“Are you ready for school to start?” 180 school days ago, I began a post with this question. I was looking ahead to a new school year—a new class, new textbooks, a new writing curriculum, some new colleagues, and all the potential a new year holds. I ended that post with a comforting verse, “As thy days, so shall thy strength be” and reflected on knowing that as God has been faithful in every one of the 48 first days of school that I had been part of, I could trust that He would be faithful in that first day of school year 2017-2018.
And now I am at the other end of 2017-2018, looking back and reflecting on the year. I can say that it was a good year. It was a challenging year in some ways, but it was a good year. Many days, I felt like I was using every bit of my teaching experience, all my classroom management skills, and all the training I had. I learned a lot, and I can see that my students learned a lot, as well. This morning before the children arrived, I was going over my plan for the day, and checking to see if everything was ready. I remembered that on the first day of school I had stood at my classroom doorway and prayed over the students, the room, the school, and my teaching. I wanted to close the year in the same way, so again I stood at the doorway and prayed for the students, the school, my teaching, and the plans for this last day.
The question now is, “Are you ready for school to be out?” Again, I’m not sure how to answer that!
Yes, I am ready for a break from grading, to have more freedom in the schedule, and to catch up on some other things. But I will miss my children and the relationships we have built over this year. The end of the year is hard for me, as I think of how I have worked with these children 180 days and we have become a first-grade family. I recall the sweet things they have said, their amusing comments, encouragement, and victories as we worked through a difficult concept or a behavioral need. In this last day’s devotions, I give a blessing for my students and pray for them, mentioning each name. I share the verse, “I have no greater joy than to hear that my children walk in truth.” I tell the class that I’m not their parent, but they do feel like my children now and it does bring me joy when I hear that my students walk in truth.

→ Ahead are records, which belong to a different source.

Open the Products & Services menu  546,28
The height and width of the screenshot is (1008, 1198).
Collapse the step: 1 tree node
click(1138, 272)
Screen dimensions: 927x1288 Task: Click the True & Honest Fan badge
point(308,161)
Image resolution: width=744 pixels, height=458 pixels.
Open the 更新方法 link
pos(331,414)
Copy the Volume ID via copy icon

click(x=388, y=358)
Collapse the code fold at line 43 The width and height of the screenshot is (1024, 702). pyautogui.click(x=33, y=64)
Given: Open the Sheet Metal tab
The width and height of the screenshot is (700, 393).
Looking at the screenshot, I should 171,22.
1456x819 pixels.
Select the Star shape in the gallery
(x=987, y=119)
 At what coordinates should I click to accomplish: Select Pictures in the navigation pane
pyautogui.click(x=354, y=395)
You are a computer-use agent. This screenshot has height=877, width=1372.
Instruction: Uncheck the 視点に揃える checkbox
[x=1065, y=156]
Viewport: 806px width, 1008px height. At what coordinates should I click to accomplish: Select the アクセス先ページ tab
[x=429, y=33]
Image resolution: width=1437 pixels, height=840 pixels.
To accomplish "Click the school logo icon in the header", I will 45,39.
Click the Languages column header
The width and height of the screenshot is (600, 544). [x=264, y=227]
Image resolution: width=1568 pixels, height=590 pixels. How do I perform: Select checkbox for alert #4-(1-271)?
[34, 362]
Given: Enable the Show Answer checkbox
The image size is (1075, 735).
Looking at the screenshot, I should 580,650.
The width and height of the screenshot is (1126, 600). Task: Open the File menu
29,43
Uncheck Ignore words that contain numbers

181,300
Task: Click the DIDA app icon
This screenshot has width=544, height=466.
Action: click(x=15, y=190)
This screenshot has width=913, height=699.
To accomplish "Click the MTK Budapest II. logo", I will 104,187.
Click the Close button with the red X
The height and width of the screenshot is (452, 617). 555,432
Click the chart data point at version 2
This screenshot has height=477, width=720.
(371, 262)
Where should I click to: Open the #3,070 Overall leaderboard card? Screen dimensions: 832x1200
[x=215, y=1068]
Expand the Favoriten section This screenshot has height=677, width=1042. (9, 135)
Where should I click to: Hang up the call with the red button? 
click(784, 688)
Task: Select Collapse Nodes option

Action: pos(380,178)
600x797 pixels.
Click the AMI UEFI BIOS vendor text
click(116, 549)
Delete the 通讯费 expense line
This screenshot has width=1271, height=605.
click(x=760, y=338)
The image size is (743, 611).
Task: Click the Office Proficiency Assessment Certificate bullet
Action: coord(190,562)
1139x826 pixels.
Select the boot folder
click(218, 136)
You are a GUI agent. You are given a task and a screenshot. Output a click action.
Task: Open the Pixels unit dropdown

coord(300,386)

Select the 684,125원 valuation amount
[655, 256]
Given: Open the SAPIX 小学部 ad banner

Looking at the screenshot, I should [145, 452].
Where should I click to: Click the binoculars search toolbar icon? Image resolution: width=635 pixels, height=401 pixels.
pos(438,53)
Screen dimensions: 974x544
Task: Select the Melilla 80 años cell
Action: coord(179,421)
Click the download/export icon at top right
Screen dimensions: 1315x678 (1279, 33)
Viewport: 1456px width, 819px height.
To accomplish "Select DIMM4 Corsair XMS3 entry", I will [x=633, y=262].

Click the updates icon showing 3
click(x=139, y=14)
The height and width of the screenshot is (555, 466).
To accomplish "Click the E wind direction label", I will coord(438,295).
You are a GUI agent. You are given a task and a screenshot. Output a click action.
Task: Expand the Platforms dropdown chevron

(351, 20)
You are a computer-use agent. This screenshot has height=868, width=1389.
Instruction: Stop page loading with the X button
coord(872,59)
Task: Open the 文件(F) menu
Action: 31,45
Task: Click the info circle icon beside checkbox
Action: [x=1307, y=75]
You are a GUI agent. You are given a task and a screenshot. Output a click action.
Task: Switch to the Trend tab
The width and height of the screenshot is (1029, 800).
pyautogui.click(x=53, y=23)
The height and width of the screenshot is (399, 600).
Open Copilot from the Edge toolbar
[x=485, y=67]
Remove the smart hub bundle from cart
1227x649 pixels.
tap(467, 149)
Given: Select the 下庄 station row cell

There were challenges with some exceptional behavior needs this year, and I invested a lot of time, study, research, and much prayer into working with that child. How exciting today to reflect on that progress with a child who had melt-downs over minor things becoming a child who sat quietly beside me and engaged in the awards assembly today. There were challenges to work through with some relationships. I felt like I didn’t measure up to some expectations, and that presented a challenge. When test scores did not come out as I would have liked, and did not seem to reflect the learning that I know happened, the reading specialist said, “Look at the growth that has been made! We need to celebrate that!”
The verse I think of now is, “Hitherto hath the Lord helped us.” I can reflect at the close of 2017-2018 on how the Lord helped us. I can celebrate the growth in my students—their academic, behavioral, and spiritual growth, and I thank the Lord for helping us through the year. I want to give Him the honor for this growth and for directing the work in our first-grade family.